• **Record excerpts**
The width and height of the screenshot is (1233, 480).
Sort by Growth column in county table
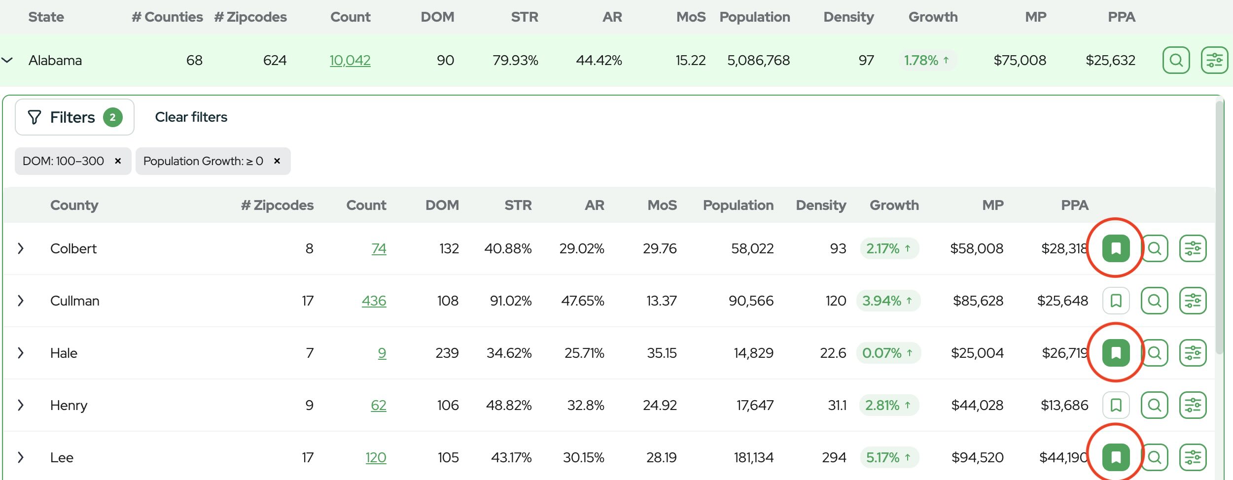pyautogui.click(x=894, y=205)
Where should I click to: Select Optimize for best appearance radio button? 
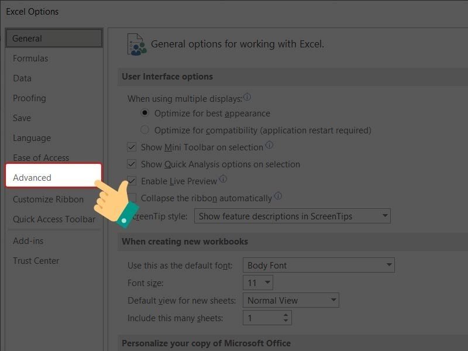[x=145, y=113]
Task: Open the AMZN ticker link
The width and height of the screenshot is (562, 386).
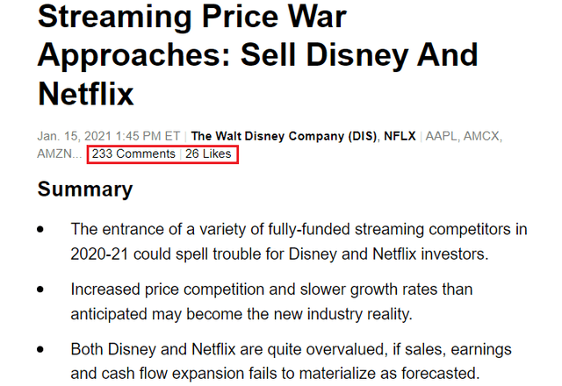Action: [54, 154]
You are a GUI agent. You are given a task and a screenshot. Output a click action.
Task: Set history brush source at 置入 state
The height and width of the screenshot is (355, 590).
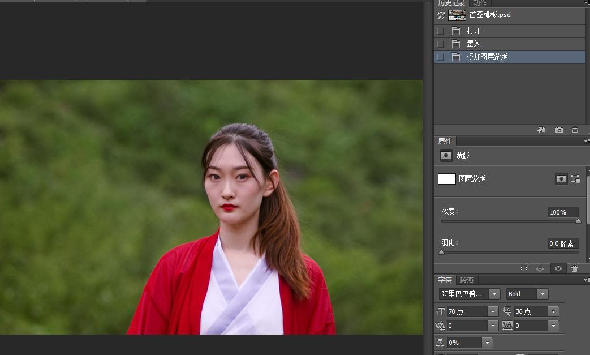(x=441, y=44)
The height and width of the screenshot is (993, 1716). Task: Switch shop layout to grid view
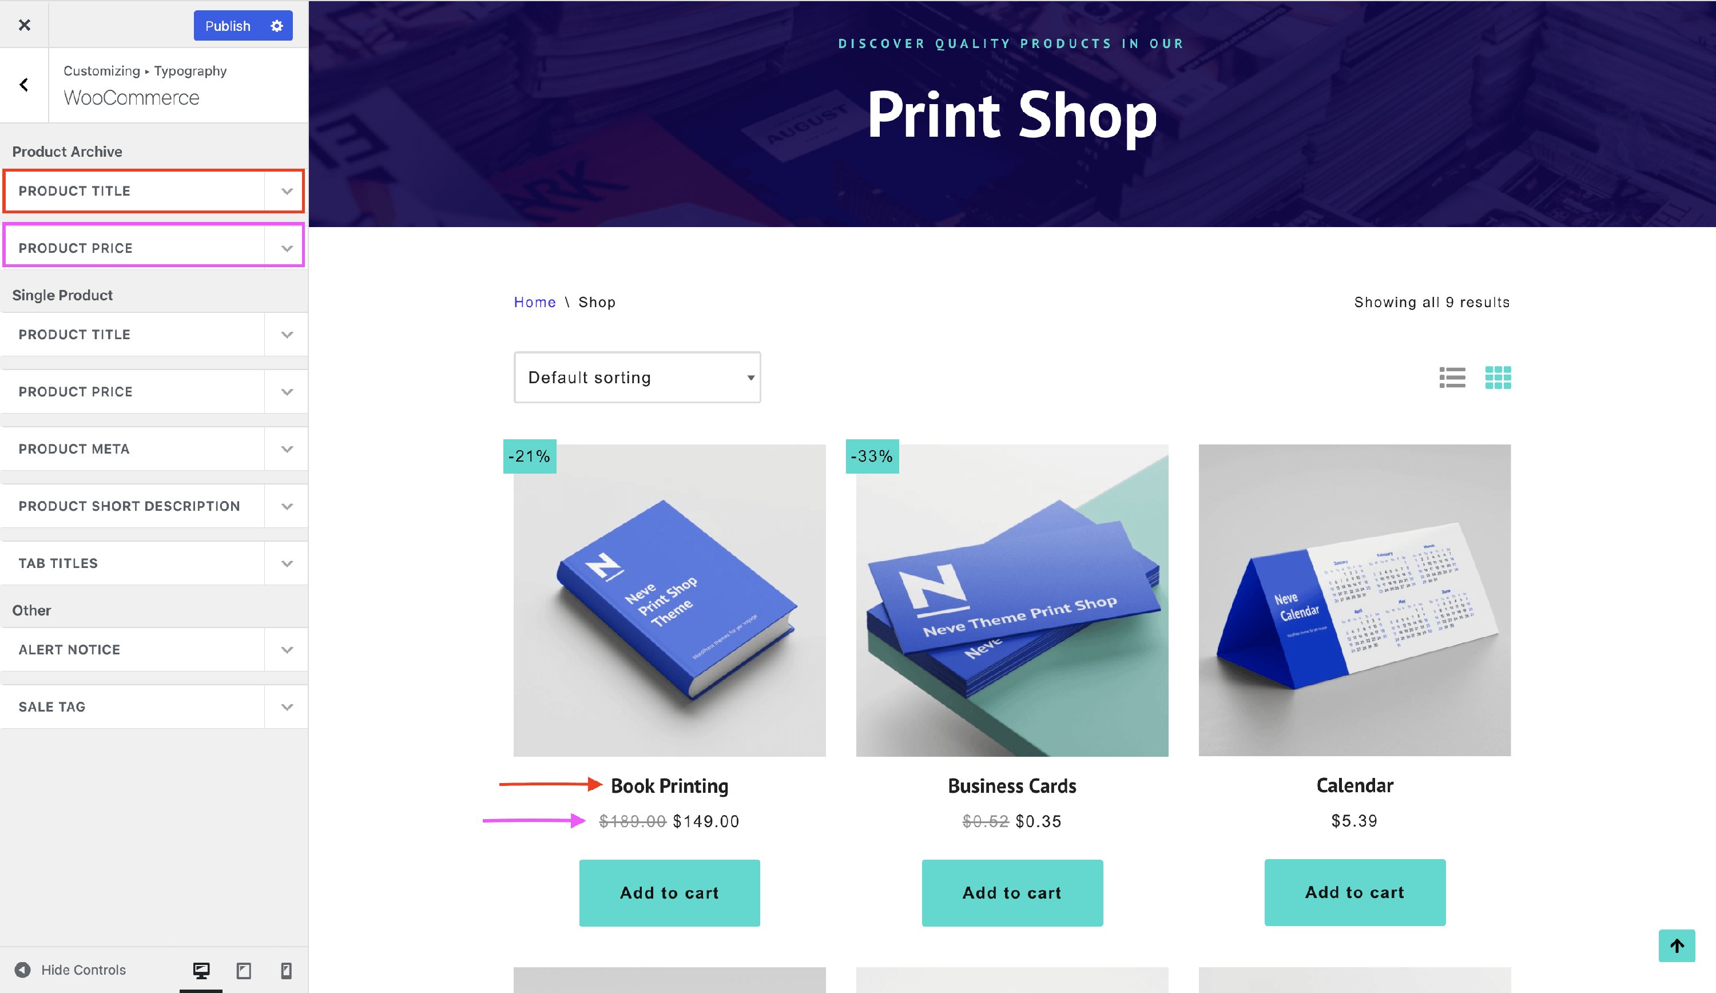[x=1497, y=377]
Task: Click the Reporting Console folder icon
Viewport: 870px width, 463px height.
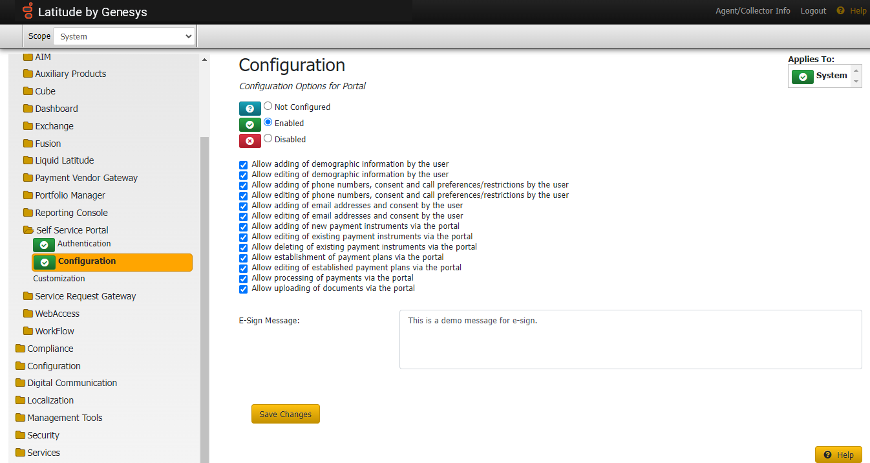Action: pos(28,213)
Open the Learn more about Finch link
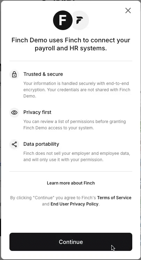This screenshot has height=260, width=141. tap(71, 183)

• **What the task asks**
Quote all of the data above word for word, leaving out the pictures.

• **The result**
The width and height of the screenshot is (1233, 480).
Sort by Growth column in county table
pyautogui.click(x=894, y=205)
Where should I click to: Select Optimize for best appearance radio button? 
[x=145, y=113]
Task: Open the AMZN ticker link
The width and height of the screenshot is (562, 386).
Action: [54, 154]
You are a GUI agent. You are given a task and a screenshot. Output a click action.
Task: Set history brush source at 置入 state
The height and width of the screenshot is (355, 590).
(x=441, y=44)
The height and width of the screenshot is (993, 1716). Task: Switch shop layout to grid view
[x=1497, y=377]
Task: Click the Reporting Console folder icon
Viewport: 870px width, 463px height.
Action: pos(28,213)
Open the Learn more about Finch link
This screenshot has height=260, width=141. tap(71, 183)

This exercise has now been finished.